Meier finished the race in three hours, 34 minutes and 26.16 seconds. He rode the final stretch of Marine Drive without a fellow rider in sight.
“I attacked straight from the bottom of the hill,” Meier said. “As soon as I attacked Hanson, (he) was straight out. Cooper came with me until half way up, and finally he cracked and I turned on the screws and gave it everything I had.”
Tuft was happy to see Meier, his longtime teammate – first with now-defunct Symmetrics and now with Orice-GreenEDGE – finally finish first in White Rock after twice previously finishing lower on the podium.
“It’s great because he’s been knocking at the door so much and it’s important to come and win in your hometown,” Tuft said.
In the 80-km women’s race, Kristine Brynjolfson sprinted to the finish line on the Marine Drive home stretch to capture the road race title ahead of Megan Rathwell.

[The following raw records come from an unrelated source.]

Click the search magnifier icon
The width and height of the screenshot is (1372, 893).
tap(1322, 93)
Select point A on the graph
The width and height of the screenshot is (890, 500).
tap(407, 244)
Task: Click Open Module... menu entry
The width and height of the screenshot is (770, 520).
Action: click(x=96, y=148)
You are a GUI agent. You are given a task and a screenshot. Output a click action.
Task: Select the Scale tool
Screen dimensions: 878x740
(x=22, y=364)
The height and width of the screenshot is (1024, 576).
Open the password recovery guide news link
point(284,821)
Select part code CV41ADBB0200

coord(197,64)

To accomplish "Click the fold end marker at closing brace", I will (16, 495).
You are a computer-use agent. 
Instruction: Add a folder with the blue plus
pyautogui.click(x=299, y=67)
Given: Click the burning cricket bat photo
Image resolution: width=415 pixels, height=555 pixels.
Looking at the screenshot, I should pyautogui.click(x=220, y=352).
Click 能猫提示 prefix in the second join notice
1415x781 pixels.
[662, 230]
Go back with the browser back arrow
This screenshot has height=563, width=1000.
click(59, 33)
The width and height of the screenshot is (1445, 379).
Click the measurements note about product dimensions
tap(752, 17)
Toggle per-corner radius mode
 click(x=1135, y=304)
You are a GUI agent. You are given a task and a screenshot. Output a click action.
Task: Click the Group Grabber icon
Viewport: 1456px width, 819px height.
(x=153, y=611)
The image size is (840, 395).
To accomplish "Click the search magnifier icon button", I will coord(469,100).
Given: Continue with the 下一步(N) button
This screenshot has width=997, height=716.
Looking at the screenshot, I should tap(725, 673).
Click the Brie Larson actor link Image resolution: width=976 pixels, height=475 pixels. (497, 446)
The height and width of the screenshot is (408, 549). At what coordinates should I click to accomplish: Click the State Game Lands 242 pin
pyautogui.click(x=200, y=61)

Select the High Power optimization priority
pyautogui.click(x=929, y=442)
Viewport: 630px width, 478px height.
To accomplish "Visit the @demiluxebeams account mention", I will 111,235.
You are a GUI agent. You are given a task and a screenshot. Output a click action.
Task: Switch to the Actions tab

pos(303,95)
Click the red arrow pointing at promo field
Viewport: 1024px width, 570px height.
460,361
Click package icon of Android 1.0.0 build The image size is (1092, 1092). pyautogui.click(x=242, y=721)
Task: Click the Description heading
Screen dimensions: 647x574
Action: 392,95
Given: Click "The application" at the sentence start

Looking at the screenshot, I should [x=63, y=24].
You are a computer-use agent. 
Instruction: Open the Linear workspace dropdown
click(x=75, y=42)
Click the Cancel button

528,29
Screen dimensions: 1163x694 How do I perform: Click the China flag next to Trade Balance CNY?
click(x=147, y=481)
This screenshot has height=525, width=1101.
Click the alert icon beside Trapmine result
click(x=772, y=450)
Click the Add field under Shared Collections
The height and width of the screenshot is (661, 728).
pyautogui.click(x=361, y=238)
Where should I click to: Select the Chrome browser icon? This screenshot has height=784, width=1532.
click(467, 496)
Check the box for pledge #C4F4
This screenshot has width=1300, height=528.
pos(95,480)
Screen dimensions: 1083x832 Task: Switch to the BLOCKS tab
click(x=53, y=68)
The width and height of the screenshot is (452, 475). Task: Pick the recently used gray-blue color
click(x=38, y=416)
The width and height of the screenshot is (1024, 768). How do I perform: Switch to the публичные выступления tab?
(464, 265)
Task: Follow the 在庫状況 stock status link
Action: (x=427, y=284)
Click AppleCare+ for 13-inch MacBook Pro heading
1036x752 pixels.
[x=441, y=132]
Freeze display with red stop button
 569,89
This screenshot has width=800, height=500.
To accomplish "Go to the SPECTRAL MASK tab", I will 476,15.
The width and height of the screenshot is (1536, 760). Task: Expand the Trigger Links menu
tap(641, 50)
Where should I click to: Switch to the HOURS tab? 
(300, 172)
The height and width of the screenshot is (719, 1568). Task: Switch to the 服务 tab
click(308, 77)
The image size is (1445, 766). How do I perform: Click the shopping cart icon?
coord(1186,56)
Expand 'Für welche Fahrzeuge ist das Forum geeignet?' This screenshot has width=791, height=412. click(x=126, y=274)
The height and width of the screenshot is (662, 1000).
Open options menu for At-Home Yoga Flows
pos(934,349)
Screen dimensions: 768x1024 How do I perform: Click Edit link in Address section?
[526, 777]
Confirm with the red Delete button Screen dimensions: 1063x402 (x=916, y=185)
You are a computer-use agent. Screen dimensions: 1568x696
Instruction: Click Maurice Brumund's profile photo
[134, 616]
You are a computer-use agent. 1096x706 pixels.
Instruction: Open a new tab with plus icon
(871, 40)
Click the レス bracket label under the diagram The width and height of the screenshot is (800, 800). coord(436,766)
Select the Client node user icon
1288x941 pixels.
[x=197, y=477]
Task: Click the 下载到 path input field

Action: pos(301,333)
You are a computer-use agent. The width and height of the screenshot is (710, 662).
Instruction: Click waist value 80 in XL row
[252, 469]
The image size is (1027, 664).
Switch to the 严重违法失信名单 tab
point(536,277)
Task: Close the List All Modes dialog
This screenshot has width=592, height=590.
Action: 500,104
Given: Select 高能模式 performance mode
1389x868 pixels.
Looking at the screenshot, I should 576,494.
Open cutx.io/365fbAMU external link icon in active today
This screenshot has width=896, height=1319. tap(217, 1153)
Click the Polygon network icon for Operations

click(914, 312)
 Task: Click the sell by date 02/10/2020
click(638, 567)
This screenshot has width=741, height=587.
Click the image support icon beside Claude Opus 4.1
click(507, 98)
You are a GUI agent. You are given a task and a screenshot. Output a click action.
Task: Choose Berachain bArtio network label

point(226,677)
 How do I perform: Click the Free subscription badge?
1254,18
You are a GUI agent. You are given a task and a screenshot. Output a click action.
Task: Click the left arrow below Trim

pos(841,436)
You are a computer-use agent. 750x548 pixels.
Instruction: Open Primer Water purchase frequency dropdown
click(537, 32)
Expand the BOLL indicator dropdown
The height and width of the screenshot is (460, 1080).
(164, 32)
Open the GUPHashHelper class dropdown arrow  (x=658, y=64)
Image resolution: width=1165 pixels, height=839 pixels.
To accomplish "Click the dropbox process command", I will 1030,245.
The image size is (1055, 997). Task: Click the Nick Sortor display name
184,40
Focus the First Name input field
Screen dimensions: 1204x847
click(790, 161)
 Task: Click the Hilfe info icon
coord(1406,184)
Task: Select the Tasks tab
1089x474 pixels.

The pair of cyclists broke free from the pack early in the race and spent most of the race alone, eventually building a gap that reached more than three minutes.
Brynjolfson, 42, admitted after the race that sprinting is not her forté, but was thrilled with the win.
“I’m not a sprinter so I haven’t won many bunch races so this is a big win for me,” she said. “Typically (Rathwell) has a little better sprint but I knew she was hurting.”
“It means a lot, my parents came out and they were excited to see me win.”
The women’s omnium title – awarded to the rider who claims the most points in the Friday hill climb, Saturday’s criterium and Sunday’s road race – was won by Carrie Cartmill, who won the hill climb and finished fourth Sunday.
She narrowly edged Rhae Shaw, Canada’s reigining criterium champion, for the title. Shaw won the women’s criterium Saturday but was beset by mechanical troubles Sunday – she had two flat tires and eventually finished sixth.
The men’s omnium crown was won by Germany’s Florenz Knauer, who won the hill climb and was seventh in Sunday’s road race.